* [PROBLEM STATEMENT] Copy everything in the material from the line containing "Screen dimensions: 419x500" down to the line containing "I will point(168,318).", switching "warning" to "caution" and leaving all else unchanged.

__________________________________________________

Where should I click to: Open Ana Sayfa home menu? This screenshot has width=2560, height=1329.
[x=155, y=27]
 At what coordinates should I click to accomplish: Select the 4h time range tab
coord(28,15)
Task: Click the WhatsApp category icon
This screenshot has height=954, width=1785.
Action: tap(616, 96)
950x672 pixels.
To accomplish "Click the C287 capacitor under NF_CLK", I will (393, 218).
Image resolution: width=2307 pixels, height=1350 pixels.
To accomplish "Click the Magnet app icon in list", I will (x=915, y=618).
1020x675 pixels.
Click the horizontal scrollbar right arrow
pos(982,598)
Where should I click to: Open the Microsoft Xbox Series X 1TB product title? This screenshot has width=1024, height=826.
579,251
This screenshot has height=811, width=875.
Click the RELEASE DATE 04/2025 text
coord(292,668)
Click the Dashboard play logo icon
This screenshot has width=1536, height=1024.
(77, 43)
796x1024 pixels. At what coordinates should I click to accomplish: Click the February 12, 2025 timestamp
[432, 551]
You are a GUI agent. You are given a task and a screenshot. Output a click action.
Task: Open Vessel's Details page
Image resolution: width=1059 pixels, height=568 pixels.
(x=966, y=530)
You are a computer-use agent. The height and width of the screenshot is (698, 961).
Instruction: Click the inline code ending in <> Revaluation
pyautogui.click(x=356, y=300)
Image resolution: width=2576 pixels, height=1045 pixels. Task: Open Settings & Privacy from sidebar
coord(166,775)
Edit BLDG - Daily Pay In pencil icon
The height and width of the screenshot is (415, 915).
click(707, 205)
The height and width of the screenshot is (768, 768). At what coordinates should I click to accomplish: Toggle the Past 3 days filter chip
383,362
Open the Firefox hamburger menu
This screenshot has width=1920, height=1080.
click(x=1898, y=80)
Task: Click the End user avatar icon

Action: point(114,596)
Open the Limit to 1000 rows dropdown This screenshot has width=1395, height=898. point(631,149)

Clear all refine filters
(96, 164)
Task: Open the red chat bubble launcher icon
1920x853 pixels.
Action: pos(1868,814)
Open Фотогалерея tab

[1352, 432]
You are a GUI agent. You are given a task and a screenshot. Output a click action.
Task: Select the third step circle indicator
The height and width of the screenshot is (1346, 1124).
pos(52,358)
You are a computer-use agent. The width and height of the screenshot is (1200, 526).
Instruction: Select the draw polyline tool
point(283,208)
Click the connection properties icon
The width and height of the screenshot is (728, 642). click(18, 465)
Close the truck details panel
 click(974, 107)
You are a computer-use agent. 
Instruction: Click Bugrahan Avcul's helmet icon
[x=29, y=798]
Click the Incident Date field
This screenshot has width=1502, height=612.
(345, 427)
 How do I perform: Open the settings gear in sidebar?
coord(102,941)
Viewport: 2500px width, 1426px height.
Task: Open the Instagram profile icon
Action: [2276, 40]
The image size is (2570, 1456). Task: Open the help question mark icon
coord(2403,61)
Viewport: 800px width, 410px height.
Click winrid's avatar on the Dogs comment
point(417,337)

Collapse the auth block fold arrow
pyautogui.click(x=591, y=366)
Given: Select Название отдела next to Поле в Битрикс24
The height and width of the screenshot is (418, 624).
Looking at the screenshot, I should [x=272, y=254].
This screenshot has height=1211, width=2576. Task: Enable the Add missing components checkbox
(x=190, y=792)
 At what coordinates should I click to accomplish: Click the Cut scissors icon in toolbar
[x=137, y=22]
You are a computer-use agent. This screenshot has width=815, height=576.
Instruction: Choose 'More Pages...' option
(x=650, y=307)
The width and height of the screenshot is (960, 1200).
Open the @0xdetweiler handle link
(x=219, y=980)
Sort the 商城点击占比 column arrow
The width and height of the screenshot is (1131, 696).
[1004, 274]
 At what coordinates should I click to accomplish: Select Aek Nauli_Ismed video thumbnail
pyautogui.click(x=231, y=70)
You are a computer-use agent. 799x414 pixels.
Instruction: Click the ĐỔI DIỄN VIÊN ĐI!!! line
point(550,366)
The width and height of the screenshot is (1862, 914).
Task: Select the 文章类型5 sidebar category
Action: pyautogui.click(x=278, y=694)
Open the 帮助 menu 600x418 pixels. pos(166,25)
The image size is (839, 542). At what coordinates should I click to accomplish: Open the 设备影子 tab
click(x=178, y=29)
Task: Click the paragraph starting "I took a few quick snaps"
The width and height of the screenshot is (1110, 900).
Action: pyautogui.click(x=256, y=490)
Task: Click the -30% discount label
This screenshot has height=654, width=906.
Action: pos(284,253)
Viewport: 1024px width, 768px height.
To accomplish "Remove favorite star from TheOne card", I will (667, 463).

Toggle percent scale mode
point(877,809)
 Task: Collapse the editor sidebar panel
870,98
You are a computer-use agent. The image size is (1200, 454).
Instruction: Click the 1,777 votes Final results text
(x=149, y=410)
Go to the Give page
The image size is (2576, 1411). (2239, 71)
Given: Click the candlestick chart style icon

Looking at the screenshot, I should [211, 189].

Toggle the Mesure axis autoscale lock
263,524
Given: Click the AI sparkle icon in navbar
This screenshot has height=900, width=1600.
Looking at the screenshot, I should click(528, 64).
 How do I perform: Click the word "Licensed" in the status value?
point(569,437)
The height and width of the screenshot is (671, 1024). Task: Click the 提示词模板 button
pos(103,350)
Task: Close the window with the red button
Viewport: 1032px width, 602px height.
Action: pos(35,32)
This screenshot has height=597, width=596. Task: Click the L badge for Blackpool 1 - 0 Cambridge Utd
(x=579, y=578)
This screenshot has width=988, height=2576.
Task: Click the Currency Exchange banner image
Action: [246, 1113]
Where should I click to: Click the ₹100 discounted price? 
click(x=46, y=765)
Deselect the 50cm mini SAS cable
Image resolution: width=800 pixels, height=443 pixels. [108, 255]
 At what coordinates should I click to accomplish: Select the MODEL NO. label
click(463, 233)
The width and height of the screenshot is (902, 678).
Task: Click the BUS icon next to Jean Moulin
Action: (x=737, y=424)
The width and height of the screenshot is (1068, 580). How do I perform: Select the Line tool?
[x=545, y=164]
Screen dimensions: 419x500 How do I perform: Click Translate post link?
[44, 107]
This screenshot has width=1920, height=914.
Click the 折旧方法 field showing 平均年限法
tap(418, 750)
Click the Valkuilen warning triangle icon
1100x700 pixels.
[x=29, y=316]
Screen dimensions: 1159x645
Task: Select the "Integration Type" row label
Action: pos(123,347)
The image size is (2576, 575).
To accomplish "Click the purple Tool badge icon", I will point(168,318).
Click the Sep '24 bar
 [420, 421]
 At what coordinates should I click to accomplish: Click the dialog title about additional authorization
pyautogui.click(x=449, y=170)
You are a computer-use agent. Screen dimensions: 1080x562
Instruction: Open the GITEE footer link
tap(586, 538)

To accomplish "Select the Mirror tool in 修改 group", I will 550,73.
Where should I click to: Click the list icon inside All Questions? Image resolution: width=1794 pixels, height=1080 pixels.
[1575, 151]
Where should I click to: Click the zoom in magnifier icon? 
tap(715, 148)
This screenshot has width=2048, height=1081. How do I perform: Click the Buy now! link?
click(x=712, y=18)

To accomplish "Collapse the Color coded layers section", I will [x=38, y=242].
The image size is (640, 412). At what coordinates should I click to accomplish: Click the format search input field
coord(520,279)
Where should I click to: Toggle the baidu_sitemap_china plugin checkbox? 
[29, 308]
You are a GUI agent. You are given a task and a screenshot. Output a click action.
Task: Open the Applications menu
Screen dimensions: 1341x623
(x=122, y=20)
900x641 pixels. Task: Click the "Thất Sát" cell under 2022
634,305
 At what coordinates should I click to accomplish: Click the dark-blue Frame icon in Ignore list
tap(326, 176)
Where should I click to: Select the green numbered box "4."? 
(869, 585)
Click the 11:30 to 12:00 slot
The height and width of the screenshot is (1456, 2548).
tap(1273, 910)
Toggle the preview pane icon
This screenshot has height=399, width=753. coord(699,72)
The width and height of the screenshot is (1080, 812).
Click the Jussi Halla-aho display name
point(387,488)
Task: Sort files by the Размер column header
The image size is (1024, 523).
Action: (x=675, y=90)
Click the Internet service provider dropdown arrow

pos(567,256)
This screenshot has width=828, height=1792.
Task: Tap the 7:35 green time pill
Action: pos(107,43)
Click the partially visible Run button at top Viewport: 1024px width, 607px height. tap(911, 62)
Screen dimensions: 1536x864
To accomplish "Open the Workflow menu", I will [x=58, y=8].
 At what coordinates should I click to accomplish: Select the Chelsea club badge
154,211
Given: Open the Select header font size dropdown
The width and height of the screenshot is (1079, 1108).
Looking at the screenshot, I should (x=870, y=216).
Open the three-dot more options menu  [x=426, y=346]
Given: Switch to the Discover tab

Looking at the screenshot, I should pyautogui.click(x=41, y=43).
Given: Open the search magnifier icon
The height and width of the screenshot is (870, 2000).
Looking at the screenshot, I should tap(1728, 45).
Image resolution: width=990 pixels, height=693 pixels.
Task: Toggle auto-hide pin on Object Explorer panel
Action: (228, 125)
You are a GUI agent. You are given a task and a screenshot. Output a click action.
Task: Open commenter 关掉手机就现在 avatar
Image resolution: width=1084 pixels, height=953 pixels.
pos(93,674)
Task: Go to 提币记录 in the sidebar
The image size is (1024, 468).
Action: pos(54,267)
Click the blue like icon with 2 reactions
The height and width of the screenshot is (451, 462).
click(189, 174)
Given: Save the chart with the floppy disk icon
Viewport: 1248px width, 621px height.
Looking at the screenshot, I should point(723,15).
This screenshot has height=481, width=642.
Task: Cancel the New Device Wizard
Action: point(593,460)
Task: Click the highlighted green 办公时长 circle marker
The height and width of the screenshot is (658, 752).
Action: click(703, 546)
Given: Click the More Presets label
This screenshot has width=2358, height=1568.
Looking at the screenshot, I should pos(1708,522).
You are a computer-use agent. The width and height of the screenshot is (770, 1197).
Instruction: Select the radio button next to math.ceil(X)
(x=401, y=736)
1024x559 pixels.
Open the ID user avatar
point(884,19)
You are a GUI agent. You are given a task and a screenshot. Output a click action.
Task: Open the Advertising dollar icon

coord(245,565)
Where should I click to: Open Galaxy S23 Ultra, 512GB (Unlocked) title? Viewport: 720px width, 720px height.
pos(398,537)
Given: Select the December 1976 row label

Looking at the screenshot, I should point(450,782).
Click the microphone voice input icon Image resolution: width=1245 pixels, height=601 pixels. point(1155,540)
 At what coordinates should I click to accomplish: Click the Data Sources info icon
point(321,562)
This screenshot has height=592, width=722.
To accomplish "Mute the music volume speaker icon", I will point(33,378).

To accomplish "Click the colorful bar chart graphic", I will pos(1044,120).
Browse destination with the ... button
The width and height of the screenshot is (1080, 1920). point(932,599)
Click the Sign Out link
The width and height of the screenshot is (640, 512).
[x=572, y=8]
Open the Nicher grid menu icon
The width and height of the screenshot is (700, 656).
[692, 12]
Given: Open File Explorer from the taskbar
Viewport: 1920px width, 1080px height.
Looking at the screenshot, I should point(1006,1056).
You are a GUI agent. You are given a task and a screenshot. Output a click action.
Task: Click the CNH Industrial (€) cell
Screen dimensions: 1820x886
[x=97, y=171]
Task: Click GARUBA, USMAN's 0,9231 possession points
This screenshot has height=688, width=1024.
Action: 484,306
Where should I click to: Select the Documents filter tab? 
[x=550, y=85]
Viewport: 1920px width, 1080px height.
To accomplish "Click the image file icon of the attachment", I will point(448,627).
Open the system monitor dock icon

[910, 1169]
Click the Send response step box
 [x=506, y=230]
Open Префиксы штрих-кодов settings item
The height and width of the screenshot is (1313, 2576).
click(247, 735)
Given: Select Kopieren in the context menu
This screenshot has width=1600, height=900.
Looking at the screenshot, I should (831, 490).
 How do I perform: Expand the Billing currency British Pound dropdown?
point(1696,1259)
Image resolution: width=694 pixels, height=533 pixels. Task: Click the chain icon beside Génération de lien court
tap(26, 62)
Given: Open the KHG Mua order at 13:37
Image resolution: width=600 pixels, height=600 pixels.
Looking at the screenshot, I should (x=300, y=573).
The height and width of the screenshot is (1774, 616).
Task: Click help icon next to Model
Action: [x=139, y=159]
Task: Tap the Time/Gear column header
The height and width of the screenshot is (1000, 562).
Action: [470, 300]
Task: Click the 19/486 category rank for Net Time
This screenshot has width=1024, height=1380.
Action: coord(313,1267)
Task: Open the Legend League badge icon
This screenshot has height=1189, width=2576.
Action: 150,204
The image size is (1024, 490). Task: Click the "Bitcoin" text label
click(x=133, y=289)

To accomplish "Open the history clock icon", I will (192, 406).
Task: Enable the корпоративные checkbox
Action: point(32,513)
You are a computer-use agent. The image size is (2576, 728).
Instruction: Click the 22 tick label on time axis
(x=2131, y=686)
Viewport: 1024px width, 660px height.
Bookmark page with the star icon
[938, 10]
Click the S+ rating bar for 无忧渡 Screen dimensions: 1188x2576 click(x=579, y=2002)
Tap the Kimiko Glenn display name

__________________________________________________

* [SOLVED PROBLEM]
Screen dimensions: 419x500 How do I perform: Click Translate post link?
[44, 107]
This screenshot has width=1920, height=914.
Click the 折旧方法 field showing 平均年限法
tap(418, 750)
Click the Valkuilen caution triangle icon
1100x700 pixels.
[x=29, y=316]
Screen dimensions: 1159x645
Task: Select the "Integration Type" row label
Action: pos(123,347)
The image size is (2576, 575).
To accomplish "Click the purple Tool badge icon", I will point(168,318).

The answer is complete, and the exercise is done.